__Exercise__. Restate verbatim the span of lines below between the line with "Instruction: Open the Our Other products cart" and the line with "The image size is (1512, 798).", including those two lines, and only that span.

__Record extracts__.

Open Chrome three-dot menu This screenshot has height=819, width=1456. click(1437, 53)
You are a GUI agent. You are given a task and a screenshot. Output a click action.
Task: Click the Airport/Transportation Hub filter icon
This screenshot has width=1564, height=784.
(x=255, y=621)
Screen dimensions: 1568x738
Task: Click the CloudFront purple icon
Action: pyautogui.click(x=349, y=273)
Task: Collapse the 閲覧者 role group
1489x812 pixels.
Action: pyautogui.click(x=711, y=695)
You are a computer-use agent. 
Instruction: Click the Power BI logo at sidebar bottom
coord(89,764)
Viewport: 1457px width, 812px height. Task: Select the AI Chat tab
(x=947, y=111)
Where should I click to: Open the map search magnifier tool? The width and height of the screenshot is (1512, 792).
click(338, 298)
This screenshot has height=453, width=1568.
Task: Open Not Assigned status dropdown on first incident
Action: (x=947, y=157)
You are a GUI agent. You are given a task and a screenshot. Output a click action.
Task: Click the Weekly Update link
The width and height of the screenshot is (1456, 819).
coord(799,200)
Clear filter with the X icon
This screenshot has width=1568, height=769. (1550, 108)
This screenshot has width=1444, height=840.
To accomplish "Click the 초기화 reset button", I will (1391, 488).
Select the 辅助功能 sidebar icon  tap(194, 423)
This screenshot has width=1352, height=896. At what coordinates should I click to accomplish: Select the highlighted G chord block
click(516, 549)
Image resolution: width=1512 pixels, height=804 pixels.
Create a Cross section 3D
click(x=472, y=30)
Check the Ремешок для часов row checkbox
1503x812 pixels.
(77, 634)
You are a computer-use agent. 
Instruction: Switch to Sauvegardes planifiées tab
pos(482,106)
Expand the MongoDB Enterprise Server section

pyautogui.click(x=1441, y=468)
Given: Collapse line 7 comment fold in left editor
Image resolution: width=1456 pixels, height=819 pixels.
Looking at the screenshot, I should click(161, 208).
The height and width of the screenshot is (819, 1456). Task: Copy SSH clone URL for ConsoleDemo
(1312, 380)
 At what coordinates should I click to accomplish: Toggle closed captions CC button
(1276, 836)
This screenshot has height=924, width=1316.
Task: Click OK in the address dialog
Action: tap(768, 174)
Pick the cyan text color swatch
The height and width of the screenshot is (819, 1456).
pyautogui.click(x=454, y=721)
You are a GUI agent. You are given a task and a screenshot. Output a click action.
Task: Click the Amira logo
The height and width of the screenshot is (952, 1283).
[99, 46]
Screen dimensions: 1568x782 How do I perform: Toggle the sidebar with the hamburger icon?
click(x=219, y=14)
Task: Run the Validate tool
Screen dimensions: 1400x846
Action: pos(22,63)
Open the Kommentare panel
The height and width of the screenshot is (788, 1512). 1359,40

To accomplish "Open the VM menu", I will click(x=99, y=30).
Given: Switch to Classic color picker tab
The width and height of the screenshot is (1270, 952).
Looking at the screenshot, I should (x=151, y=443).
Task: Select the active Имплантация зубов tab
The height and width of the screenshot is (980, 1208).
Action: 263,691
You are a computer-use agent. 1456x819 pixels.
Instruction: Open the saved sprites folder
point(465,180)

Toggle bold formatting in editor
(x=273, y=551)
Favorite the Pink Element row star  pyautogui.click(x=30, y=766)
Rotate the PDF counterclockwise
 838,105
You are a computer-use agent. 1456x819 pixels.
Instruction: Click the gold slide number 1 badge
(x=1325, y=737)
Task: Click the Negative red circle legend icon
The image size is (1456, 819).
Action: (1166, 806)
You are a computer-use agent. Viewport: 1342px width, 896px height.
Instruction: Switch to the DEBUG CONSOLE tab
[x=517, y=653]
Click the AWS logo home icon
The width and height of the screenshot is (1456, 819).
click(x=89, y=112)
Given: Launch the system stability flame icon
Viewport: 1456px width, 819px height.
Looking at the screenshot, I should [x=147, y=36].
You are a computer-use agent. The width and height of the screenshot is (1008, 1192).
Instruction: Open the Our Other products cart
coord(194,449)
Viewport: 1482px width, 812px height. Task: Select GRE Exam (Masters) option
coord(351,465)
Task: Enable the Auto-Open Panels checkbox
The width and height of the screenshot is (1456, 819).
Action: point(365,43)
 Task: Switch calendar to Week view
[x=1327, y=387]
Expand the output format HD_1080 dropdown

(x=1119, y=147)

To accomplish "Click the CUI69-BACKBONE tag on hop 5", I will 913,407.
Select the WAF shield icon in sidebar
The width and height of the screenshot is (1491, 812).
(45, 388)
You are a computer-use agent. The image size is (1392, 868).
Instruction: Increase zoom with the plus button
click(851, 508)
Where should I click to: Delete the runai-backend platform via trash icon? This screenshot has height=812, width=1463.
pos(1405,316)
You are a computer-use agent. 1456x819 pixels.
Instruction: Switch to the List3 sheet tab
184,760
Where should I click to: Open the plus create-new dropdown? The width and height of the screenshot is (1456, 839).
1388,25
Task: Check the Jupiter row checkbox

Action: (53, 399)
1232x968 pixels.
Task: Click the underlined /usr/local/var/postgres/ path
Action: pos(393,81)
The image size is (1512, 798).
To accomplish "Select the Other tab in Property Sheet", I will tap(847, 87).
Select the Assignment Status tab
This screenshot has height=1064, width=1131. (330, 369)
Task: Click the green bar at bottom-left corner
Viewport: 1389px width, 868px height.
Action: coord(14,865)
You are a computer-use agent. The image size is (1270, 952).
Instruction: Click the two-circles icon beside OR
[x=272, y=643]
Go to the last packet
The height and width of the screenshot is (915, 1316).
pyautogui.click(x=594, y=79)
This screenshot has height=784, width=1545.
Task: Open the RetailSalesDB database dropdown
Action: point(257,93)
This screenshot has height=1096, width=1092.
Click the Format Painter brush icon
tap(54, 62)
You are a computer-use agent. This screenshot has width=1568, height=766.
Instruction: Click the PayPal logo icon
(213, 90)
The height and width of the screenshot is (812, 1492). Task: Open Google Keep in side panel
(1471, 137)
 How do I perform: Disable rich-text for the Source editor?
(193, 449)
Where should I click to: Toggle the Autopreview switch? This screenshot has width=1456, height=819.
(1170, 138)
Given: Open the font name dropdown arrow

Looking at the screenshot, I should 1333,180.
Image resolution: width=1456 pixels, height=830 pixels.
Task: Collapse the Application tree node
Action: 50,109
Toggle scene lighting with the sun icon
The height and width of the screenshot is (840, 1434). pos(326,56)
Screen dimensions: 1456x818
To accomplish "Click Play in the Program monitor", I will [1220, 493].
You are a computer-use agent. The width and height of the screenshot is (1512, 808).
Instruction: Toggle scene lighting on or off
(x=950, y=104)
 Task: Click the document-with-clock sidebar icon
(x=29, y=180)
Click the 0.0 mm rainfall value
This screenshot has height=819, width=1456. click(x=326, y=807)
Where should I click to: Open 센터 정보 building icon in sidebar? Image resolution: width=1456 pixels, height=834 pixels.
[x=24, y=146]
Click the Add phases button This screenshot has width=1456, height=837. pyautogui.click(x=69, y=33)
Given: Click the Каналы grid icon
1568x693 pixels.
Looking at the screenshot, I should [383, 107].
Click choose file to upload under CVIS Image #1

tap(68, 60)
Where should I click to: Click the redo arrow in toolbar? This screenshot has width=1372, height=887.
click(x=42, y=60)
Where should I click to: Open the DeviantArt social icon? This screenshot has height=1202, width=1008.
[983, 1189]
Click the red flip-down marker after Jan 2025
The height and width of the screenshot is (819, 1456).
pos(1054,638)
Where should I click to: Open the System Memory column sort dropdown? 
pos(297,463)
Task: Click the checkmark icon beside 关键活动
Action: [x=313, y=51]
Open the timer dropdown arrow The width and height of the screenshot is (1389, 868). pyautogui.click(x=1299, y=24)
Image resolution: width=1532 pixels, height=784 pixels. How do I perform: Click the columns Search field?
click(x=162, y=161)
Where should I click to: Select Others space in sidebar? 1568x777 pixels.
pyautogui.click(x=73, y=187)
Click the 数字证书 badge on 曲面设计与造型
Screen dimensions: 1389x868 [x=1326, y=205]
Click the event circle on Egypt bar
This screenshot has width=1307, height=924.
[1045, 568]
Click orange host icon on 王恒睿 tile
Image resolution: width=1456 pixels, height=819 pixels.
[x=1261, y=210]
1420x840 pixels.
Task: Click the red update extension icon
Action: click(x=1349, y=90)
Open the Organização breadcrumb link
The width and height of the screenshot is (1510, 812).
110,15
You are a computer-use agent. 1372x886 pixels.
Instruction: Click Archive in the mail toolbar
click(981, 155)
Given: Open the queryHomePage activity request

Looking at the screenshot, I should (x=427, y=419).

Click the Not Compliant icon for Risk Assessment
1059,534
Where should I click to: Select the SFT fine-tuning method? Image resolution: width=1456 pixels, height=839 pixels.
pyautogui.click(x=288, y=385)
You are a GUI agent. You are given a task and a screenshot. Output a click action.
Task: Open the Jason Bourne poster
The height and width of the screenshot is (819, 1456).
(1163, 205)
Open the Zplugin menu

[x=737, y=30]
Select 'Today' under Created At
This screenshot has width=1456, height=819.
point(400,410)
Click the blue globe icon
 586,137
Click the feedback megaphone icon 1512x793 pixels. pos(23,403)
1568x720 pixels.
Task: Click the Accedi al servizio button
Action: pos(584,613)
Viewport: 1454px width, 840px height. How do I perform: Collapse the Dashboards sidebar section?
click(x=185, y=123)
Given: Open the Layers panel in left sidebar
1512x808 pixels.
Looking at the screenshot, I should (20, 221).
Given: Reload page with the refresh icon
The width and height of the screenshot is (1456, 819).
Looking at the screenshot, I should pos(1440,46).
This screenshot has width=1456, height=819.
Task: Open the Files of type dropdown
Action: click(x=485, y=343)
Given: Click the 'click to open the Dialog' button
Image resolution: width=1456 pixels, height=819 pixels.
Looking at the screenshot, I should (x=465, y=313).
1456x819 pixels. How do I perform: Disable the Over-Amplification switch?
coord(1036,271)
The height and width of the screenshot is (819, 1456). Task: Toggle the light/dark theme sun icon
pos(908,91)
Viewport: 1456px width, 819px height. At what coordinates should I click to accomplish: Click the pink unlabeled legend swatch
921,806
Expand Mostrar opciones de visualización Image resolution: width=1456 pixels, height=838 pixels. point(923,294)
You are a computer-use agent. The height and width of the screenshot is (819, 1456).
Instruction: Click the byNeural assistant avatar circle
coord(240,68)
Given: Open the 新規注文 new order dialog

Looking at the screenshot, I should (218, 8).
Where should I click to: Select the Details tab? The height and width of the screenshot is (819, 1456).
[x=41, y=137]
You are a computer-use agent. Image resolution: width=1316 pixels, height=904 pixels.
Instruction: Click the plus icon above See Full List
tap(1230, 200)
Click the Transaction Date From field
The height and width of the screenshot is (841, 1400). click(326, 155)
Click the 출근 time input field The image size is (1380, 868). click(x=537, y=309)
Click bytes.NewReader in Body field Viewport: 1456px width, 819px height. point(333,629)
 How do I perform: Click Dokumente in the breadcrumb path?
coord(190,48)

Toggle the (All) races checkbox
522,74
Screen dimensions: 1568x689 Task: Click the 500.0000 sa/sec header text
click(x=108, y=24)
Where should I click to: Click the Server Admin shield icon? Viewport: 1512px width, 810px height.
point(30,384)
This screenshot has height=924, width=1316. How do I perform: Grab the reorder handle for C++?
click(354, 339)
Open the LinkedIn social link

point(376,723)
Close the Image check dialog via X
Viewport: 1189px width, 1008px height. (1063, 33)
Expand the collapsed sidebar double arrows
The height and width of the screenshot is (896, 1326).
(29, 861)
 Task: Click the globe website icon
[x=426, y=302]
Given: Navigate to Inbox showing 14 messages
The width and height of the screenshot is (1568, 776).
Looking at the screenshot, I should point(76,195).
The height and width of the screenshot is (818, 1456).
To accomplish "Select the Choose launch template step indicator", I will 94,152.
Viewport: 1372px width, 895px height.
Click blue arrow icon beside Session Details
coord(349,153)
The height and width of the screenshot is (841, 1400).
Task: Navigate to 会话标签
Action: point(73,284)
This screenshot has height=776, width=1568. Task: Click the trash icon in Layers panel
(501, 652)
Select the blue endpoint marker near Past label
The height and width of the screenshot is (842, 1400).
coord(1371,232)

__Response__.
Instruction: Open the Our Other products cart
coord(194,449)
Viewport: 1482px width, 812px height. Task: Select GRE Exam (Masters) option
coord(351,465)
Task: Enable the Auto-Open Panels checkbox
The width and height of the screenshot is (1456, 819).
Action: point(365,43)
 Task: Switch calendar to Week view
[x=1327, y=387]
Expand the output format HD_1080 dropdown

(x=1119, y=147)

To accomplish "Click the CUI69-BACKBONE tag on hop 5", I will 913,407.
Select the WAF shield icon in sidebar
The width and height of the screenshot is (1491, 812).
(45, 388)
You are a computer-use agent. The image size is (1392, 868).
Instruction: Increase zoom with the plus button
click(851, 508)
Where should I click to: Delete the runai-backend platform via trash icon? This screenshot has height=812, width=1463.
pos(1405,316)
You are a computer-use agent. 1456x819 pixels.
Instruction: Switch to the List3 sheet tab
184,760
Where should I click to: Open the plus create-new dropdown? The width and height of the screenshot is (1456, 839).
1388,25
Task: Check the Jupiter row checkbox

Action: (53, 399)
1232x968 pixels.
Task: Click the underlined /usr/local/var/postgres/ path
Action: pos(393,81)
The image size is (1512, 798).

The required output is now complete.